**Work required**
Transcribe the lines between the line holding "The width and height of the screenshot is (1280, 720)." and the line holding "The width and height of the screenshot is (1920, 1080). I", inclusive, reproducing each one character for character.

═════ Entries provided ═════

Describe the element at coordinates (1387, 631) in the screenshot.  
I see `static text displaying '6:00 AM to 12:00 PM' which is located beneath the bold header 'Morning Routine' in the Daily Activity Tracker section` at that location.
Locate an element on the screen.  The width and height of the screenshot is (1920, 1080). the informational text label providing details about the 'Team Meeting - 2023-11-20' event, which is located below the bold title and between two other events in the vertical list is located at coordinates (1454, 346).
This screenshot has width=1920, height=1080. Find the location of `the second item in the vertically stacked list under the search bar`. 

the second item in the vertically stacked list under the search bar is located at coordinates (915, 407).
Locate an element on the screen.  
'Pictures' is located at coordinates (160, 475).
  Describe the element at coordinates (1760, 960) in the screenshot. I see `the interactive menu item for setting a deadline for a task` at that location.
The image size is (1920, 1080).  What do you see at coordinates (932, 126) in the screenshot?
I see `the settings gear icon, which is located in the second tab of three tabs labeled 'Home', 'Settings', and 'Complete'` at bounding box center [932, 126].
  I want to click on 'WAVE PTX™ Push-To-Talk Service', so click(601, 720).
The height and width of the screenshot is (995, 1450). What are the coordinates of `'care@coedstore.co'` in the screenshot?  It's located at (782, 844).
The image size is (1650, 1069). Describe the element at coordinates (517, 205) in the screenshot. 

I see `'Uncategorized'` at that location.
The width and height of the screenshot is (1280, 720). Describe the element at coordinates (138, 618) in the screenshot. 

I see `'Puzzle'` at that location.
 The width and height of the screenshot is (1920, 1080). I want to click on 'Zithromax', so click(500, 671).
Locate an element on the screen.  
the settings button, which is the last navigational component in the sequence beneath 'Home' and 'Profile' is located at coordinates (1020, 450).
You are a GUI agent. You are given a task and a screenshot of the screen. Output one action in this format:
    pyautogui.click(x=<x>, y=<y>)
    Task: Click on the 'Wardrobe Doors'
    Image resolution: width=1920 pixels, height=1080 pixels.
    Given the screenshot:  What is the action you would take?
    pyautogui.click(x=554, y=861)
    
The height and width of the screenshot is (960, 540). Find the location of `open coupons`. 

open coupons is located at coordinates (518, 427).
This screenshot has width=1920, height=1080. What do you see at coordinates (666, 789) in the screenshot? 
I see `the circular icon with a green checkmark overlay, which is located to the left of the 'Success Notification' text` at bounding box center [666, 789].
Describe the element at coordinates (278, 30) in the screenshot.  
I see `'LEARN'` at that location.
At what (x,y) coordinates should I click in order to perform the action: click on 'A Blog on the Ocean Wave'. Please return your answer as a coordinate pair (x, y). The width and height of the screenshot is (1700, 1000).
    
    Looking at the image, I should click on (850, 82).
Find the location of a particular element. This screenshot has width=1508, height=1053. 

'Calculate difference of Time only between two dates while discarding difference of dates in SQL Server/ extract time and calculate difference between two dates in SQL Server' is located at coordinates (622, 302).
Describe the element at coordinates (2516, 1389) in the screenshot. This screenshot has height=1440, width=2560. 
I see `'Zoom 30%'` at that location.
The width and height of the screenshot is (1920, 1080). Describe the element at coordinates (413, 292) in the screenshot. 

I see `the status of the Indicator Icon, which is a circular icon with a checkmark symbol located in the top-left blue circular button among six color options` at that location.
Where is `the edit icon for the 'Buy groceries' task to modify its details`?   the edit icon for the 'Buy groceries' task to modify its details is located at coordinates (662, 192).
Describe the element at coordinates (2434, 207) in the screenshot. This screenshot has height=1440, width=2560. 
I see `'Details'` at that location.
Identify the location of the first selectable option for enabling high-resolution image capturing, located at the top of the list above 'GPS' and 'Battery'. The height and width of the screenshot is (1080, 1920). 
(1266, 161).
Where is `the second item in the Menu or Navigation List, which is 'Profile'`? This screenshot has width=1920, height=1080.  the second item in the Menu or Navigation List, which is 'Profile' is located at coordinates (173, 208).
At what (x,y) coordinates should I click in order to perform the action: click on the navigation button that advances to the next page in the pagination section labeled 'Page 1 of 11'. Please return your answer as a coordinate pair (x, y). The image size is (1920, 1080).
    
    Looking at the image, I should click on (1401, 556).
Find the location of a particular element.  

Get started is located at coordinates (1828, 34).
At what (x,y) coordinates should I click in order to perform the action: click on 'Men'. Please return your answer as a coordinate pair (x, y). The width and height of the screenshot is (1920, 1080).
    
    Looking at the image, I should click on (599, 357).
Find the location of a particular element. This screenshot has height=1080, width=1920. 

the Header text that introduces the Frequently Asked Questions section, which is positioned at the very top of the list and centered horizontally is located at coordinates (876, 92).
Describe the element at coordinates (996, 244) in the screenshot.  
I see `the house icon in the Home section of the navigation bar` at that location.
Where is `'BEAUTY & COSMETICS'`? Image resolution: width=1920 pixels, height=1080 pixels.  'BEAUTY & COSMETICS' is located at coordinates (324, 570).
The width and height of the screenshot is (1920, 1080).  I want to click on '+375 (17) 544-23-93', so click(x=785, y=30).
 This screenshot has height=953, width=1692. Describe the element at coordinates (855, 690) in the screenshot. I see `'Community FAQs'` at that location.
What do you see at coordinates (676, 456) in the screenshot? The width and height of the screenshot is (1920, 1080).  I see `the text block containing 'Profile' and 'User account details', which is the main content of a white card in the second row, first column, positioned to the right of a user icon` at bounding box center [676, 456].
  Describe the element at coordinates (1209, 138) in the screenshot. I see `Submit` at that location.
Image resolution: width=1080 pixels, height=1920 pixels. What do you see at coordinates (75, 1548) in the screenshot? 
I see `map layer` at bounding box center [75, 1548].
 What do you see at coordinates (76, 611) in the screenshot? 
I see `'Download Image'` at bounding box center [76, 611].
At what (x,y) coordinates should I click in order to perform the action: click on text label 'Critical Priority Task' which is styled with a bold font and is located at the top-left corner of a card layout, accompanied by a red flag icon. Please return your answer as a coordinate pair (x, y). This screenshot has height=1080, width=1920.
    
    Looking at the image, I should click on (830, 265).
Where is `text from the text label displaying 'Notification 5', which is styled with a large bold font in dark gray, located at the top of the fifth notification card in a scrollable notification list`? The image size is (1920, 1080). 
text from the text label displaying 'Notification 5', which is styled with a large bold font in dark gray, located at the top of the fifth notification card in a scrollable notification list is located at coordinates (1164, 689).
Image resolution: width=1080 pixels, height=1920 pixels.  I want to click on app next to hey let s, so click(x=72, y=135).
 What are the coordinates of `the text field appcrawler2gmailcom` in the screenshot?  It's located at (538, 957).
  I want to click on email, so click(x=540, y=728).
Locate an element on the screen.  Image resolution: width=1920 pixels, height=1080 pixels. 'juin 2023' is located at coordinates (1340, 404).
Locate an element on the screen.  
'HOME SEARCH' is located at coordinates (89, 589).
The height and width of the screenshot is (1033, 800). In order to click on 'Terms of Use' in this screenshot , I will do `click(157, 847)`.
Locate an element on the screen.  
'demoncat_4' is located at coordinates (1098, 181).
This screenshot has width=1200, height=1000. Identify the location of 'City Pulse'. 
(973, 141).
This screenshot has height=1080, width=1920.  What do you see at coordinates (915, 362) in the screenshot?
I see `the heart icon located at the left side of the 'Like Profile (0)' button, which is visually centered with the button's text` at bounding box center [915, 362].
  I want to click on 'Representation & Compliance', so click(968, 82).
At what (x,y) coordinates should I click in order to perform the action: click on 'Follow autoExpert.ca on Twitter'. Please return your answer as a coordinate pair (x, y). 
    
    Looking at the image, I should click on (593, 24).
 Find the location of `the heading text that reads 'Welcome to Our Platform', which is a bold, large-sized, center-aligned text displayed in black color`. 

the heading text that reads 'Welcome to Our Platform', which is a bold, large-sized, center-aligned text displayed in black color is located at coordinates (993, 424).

═════

**Solution below**
The width and height of the screenshot is (1280, 720). Describe the element at coordinates (138, 618) in the screenshot. 

I see `'Puzzle'` at that location.
 The width and height of the screenshot is (1920, 1080). I want to click on 'Zithromax', so click(500, 671).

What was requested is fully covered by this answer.